Ausgabe

Nr.34

Mitteilungen zu den hl. Messen in St Margareth und zum klassischen römischen Ritus Februar

2008

 

Liebe Freunde u. Wohltäter!

 

in unserer Gemeinde in Augsburg besteht in diesem Jahr zum ersten mal die Möglichkeit auch an den Werktagen der Fastenzeit die heilige Messe im außerordentlichen Ritus zu besuchen. Die Liturgie ist in der Fastenzeit außerordentlich reichhaltig, da jeder Tag seine eigenen Messtexte hat. Jeder Tag der Fastenzeit wird somit zu  etwas Besonderem.

 

Gerade die stille heilige Messe am Werktag ist in unserer schnelllebigen und gehetzten Zeit ein besonderer Schatz. Sie lädt ein, in der Gegenwart Gottes, der sich uns schenkt, zur Ruhe zu kommen.

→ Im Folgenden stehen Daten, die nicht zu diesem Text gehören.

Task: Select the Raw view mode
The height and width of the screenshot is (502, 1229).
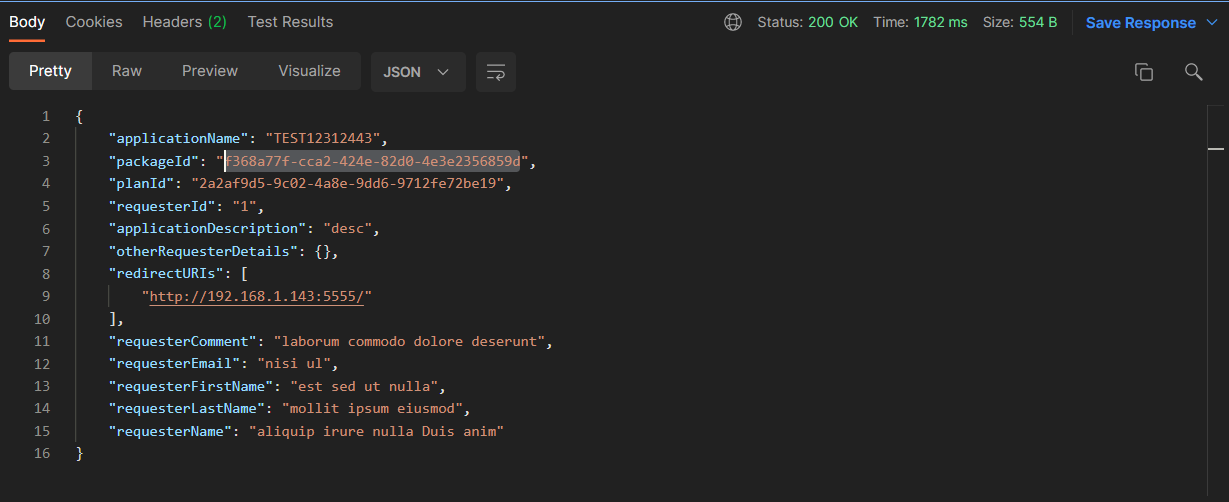Action: [x=127, y=71]
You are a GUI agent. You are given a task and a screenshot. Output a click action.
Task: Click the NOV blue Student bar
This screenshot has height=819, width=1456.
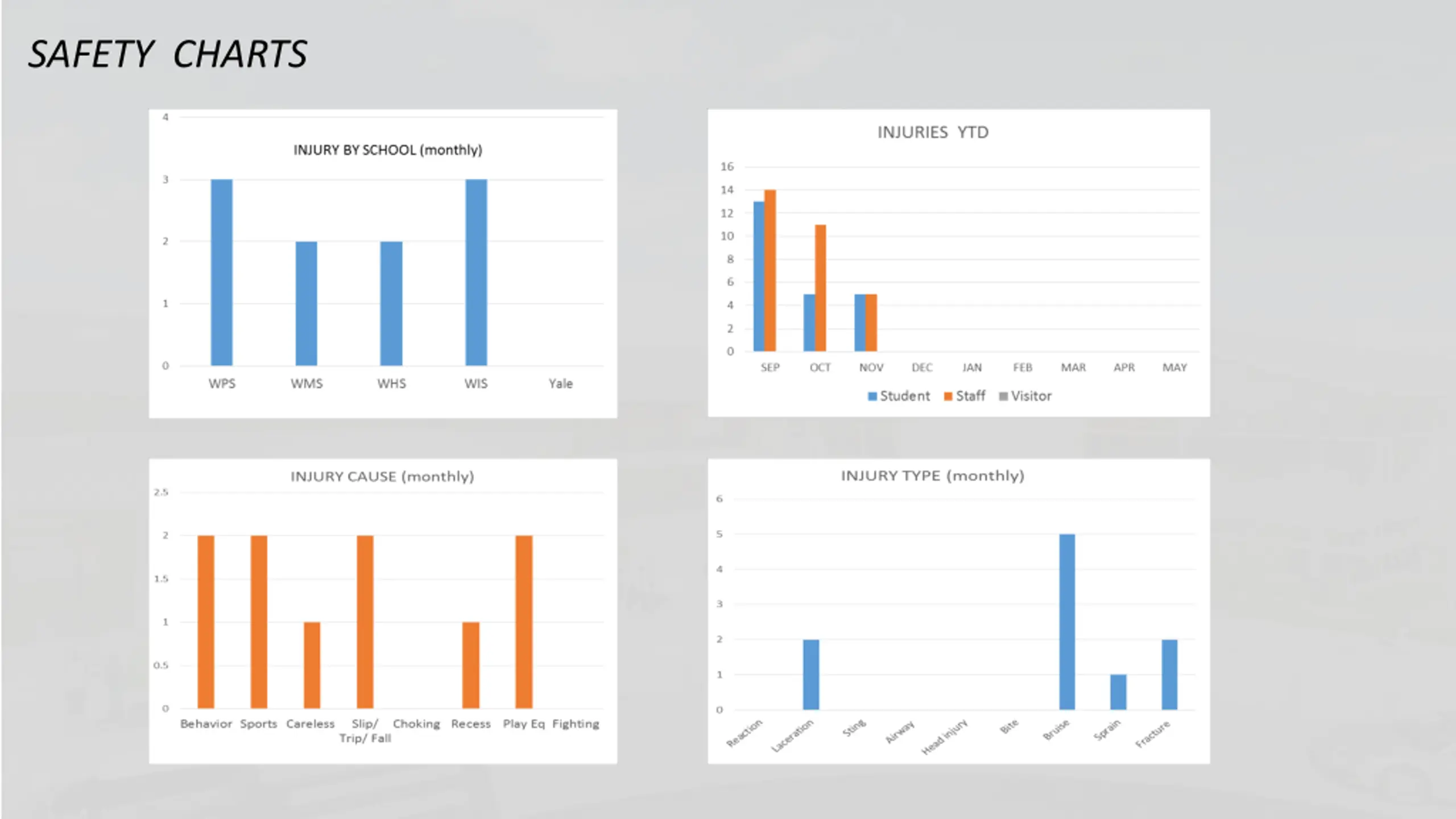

Vielleicht reihen sich für manch einen die Tage der Fastenzeit einfach nur aneinander und berühren ihn womöglich unangenehm, weil er mit der Fastenzeit nichts anzufangen weiß. Der Besuch der heiligen Messe verleiht jedoch jedem Tag seine eigene Prägung, oder bietet zumindest die Möglichkeit unter der Woche Akzente

zu setzen, die die Zeit bis Ostern doch zu einer besonderen Zeit werden lassen, indem  wir in der heiligen Messe immer wieder dem Herrn die Ehre geben und auf Ihn schauen. 

 

Denn die tägliche Buße besteht zuerst in einem Aufblick zu Gott. „Gott kennen heißt, Gott lieben“, hat der heilige Pfarrer von Ars einmal gesagt.

 

So könnte die Fastenzeit auch eine Zeit sein, in der man sich ein gutes (religiöses) Buch vornimmt, um den Glauben mal wieder zu vertiefen. Wieviel Zeit wird doch heute mit allen möglichen Freizeitangeboten zugebracht oder mit seichter Unterhaltung; schnell vergehen dabei ganze Stunden!

 

Gemessen an der Zeit, die wir pro Tag/Woche uns mit unserem Glauben beschäftigen: Könnte man von uns wirklich sagen, dass uns der katholische Glaube etwas bedeutet oder uns sogar am Herzen liegt? Insbesondere, wenn wir diese Zeitspanne mit all den Stunden vergleichen, in denen wir uns für alles Mögliche „Zeit genommen haben“.

 

Der heilige Gregor d. Gr. sagt: „Worte belehren, Beispiele reißen mit.“ Eine gute Lektüre könnten in diesem Zusammenhang also immer wieder die Lebensbeschreibungen von Heiligen sein (z.B. von Wilhelm Hünermann, Louis de Wohl...) Solche Bücher findet man z.B. bei SJM-Verlag (Tel: 0821/343 225 11);

www.Buch-Sankt-Jodok.de (Tel. 07551/612 39)  www.media-maria.de (Tel. 07303 /171 451) www.fe-medien.de (Tel. 07563/920 06) und anderen.

 

Das Buch der Bücher ist natürlich die Heilige Schrift, und es lohnt sich immer wieder in der Bibel zu lesen, z.B. jeden Tag eine viertel Stunde. Dabei werden wir jedoch immer wieder auch auf Stellen stoßen, die „schwer zu verstehen“ (2 Petr. 3,16) sind. Der hl. Petrus gibt uns zu bedenken, dass diese Stellen „nicht Sache eigener Deutung“ (2 Petr. 1,20) sind. Gerne wird Ihnen der Priester hier  behilflich sein.

 

Buße besteht zuerst in einem Aufblick zu Gott. Erst von diesem Aufblick her  werden wir die Sakramente immer fruchtbarer empfangen und wird sich unser Leben ändern.

 

Pater Walter Huber und ich wünschen Ihnen gesegnete Fasten- und Ostertage

 Ihr

 

 Pater Markus Rindler

 

Vom 23. – 31.08.08 findet in Steinabad (Süd-Schwarzwald) wieder eine Familienfreizeit mit Katechesen und Betreuung für Kinder und Jugendliche von 3 – 18 Jahren statt. Anmeldung bei Pater Martin Lugmayr Tel.: 0711 / 982 77 91

 

Am 24.01.08 verstarb Pater Andreas Höhnisch, Gründer der Servi Jesu et Mariae (SJM) unerwartet im Alter von 77 Jahren. Wir beten für seine Seele.